Opponents of the war welcome the belated and intermittent concern of the war's supporters for the lives the war continues to take on all sides. I will be genuinely glad for William if the film he saw, (more precisely, that he showed--his article reports on an event his own organization sponsored and promoted), has had a lasting and deep effect on him. If it sharpened his principled concern for the sufferings of the Iraqi people, my hope is that this will come to guide his politics in the same way it guides the political choices of Lefties like me. If this should occur, my personal belief is that it will lead him to a more reasonable and honest accounting of what it could mean to really do everything in a nation's power to promote democratic and peaceful outcomes in the world. By contrast, I believe, the United States has committed a terrible crime against the people of Iraqi. I think William and I agree that the Iraqi people deserve a real democracy on terms they decide, but we disagree sharply about how this can come about, and about whether helping it come about has anything to do with actual U.S. policy.
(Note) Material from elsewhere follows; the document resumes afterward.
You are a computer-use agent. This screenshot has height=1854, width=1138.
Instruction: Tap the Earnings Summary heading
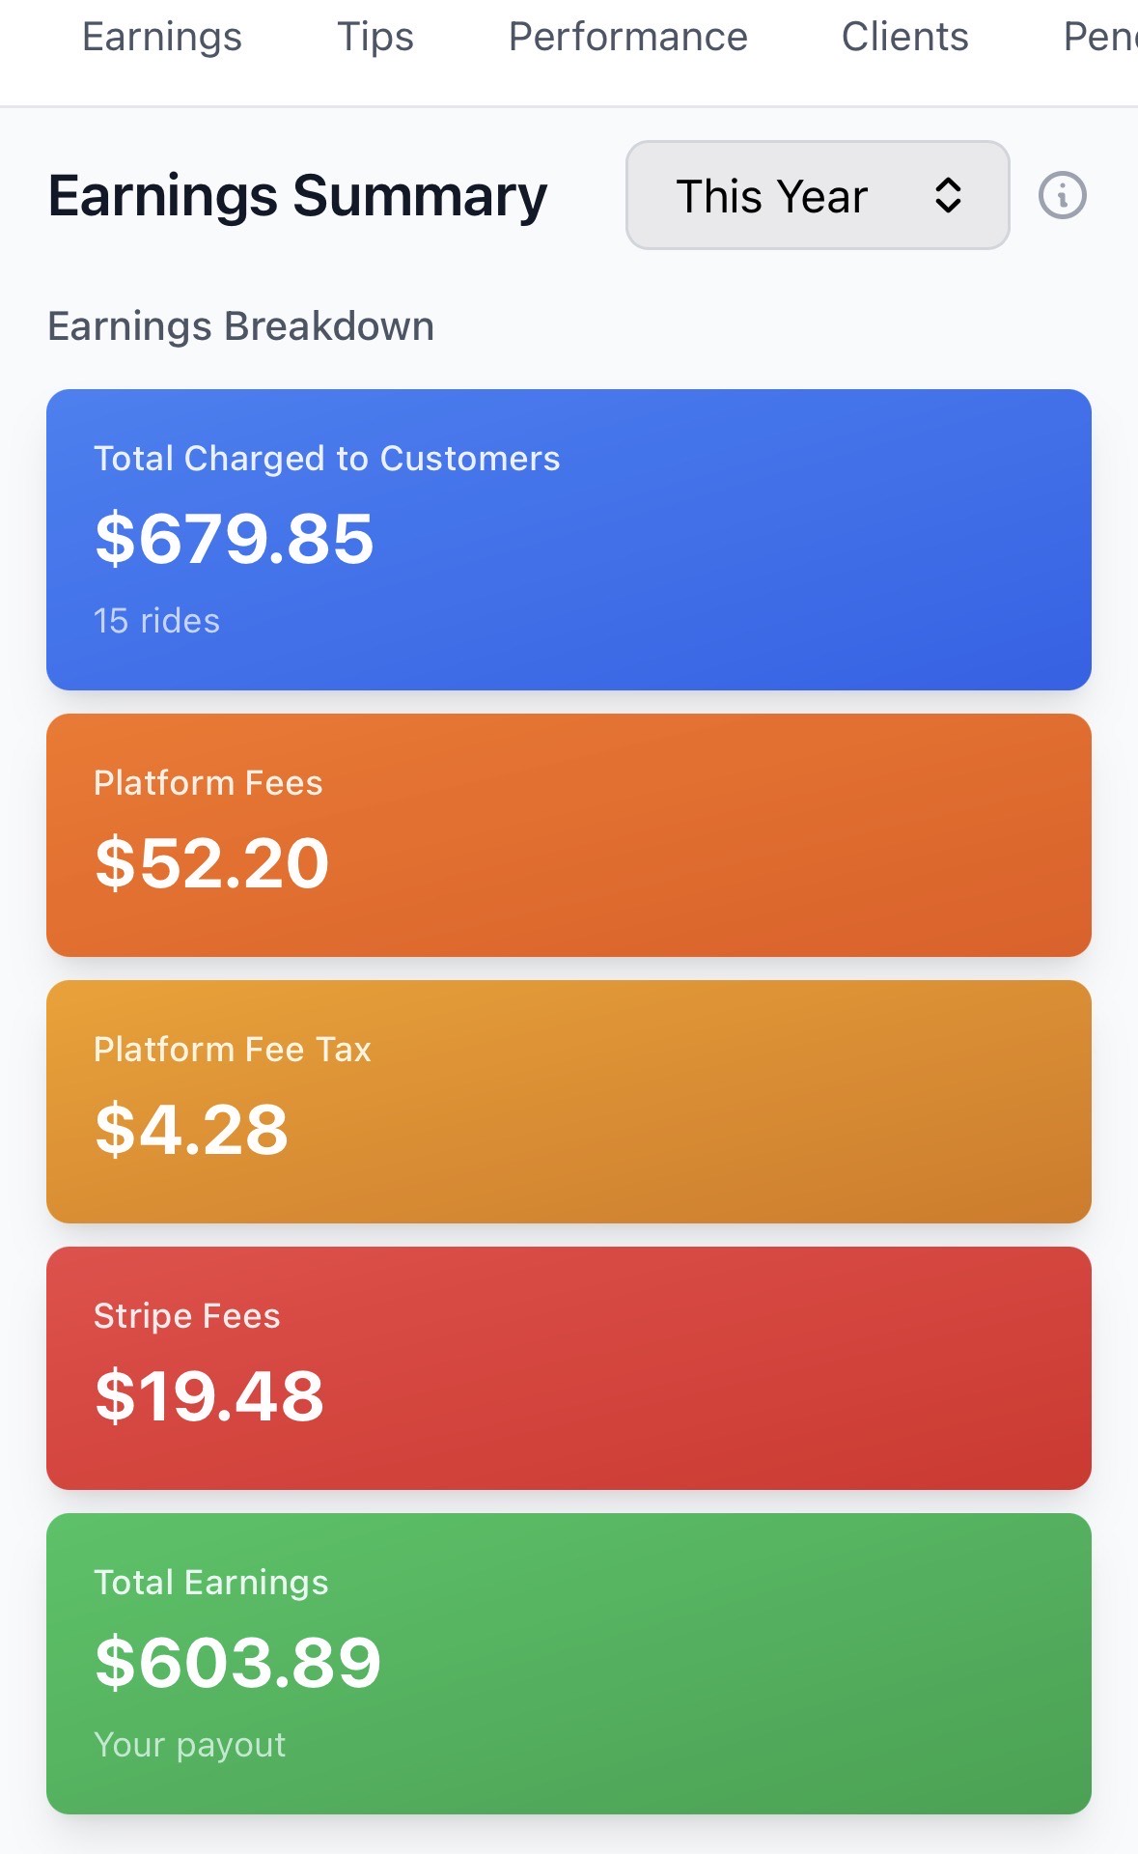pyautogui.click(x=296, y=195)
Reasonable people will differ about complex issues like these, but I maintain that an honest and fair accounting of what the U.S. has brought to Iraq would show that the war and occupation has nothing to do with spreading democracy and everything to do with advancing the United States' own perceived interests and projecting its military power. I believe this has been clear from long before the invasion in 2003. Continuing arms inspections and calling the dictator's bluff could have done far more to promote Iraqi democracy than we have done by wrecking the country, killing thousands of people, and turning Iraq into the rubble and chaos it is right now.

The issues are complicated, and reasonable people of good will are going to differ about what exactly should be done next in the best interest of all parties. But I believe that a real concern for the fate of the people of Iraq is in no way served by the continued transformation of their country into a U.S. Army base nominally ruled by an illegitimate and ineffective puppet regime whose entire reason for existence is to facilitate U.S. corporate and military designs in the region.